= Anterior consonant =

Consonants articulated at or in front of the alveolar ridge

In featural phonology, anterior consonants [+ant] refer to consonants with their place of articulation at or in front of the alveolar ridge.

Historically, linguists had considered the class to include labial, dental, and alveolar consonants, but modern terminology excludes labials, making [± ant] a distinctive feature solely within coronal consonants. By contrast, the remaining coronals, those being postalveolar and retroflex, are nonanterior consonants [−ant] (as well as palatals, if considered to be coronal).

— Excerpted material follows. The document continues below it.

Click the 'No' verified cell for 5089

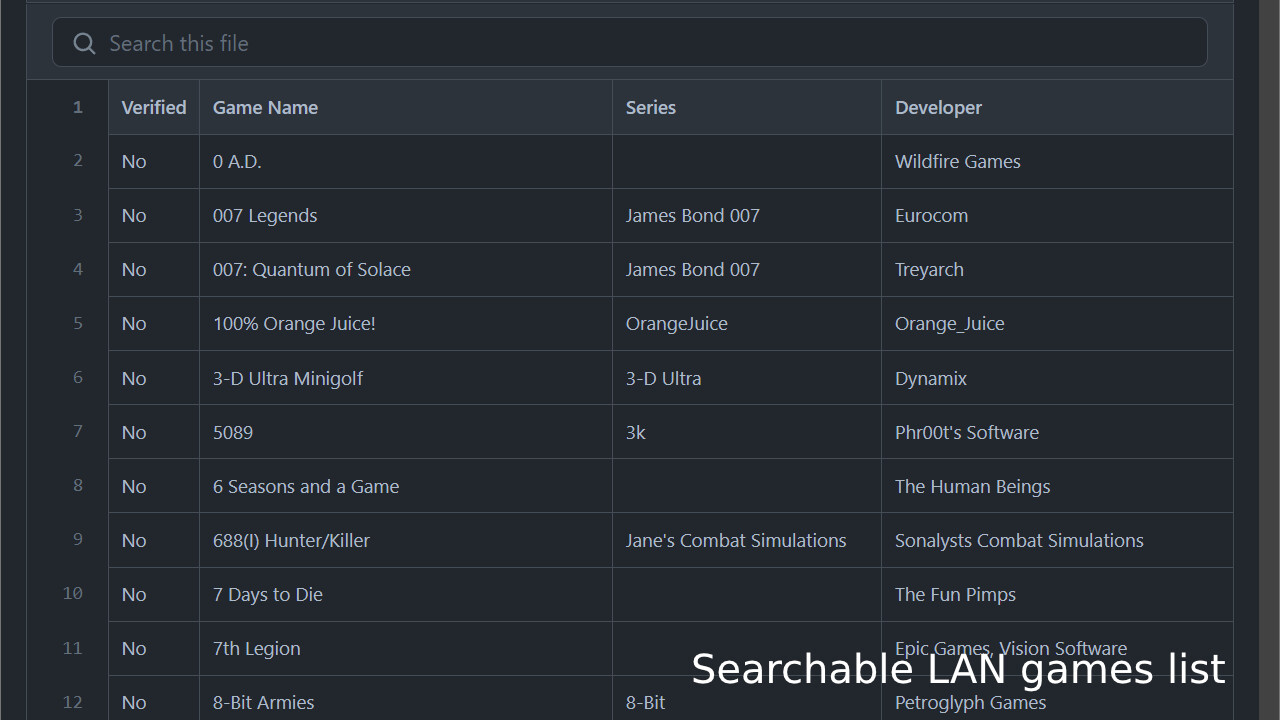click(x=134, y=433)
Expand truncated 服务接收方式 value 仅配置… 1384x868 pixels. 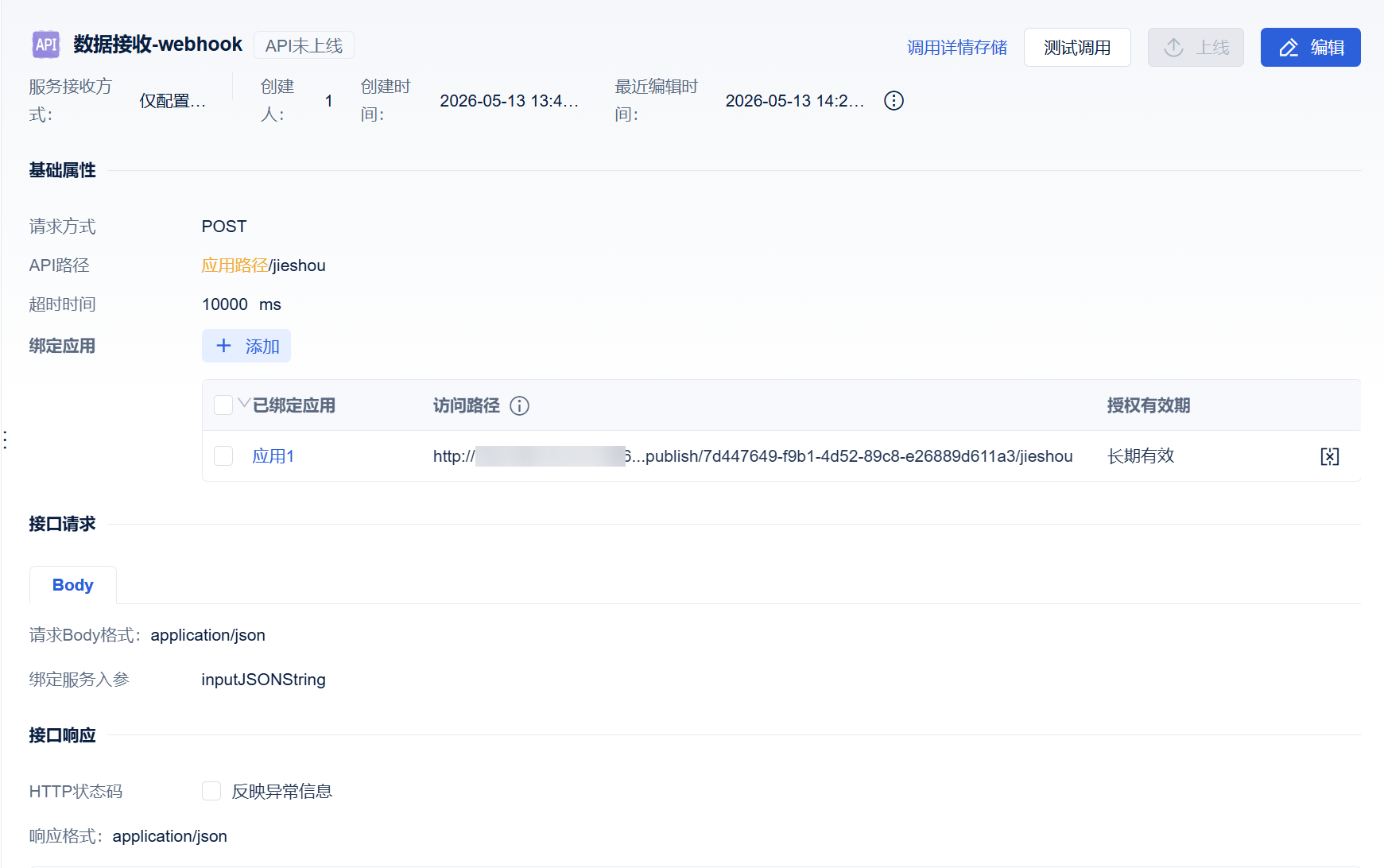pos(173,101)
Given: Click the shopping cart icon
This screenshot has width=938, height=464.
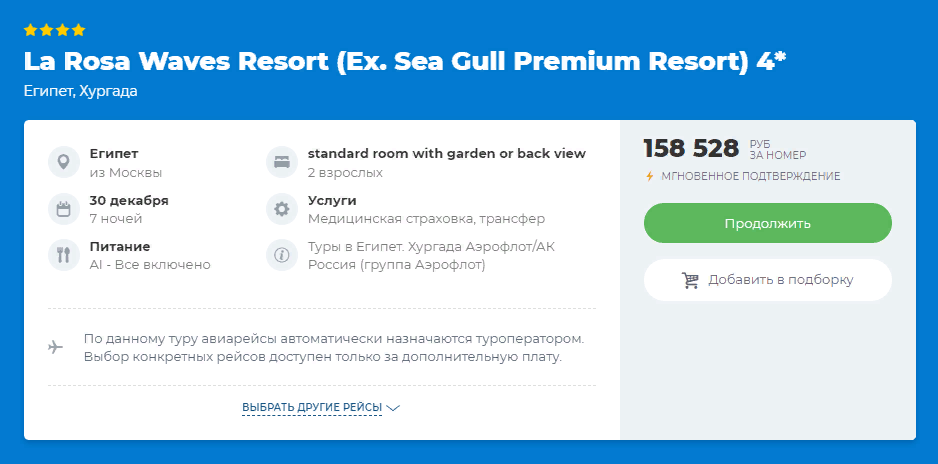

Nonanteriors may also be called posterior consonants, though the latter term is also used more specifically to refer to consonants produced at or behind the hard palate (therefore [+post]), thus including dorsal and laryngeal consonants. Occasionally, retroflex consonants may be excluded from both the anterior and posterior classes ([−ant, −post]).

==Bibliography==
- Anderson, Victoria Balboa (1994). "Acoustic Characteristics of Tiwi Coronal Stops"
- Chomsky, Noam (1968). "The Sound Pattern of English"
- Gayraud, Frédérique (2018). "Development of phonetic complexity in Arabic, Berber, English and French"
- Gouskova, Maria (2016). "Features in Phonology"
- Halle, Morris (1983). "Problem Book in Phonology: A Workbook for Introductory Courses in Linguistics and in Modern Phonology"
- Keating, Patricia A. (1988). "A Survey of Phonological Features"
- Keating, Patricia A. (1991). "The Special Status of Coronals: Internal and External Evidence"
- Kochetov, Alexei (2011). "Coronal Place Contrasts in Argentine and Cuban Spanish: An Electropalatographic Study"
- Mena, Daniela (2019). "Proceedings of the 19th International Congress of Phonetic Sciences"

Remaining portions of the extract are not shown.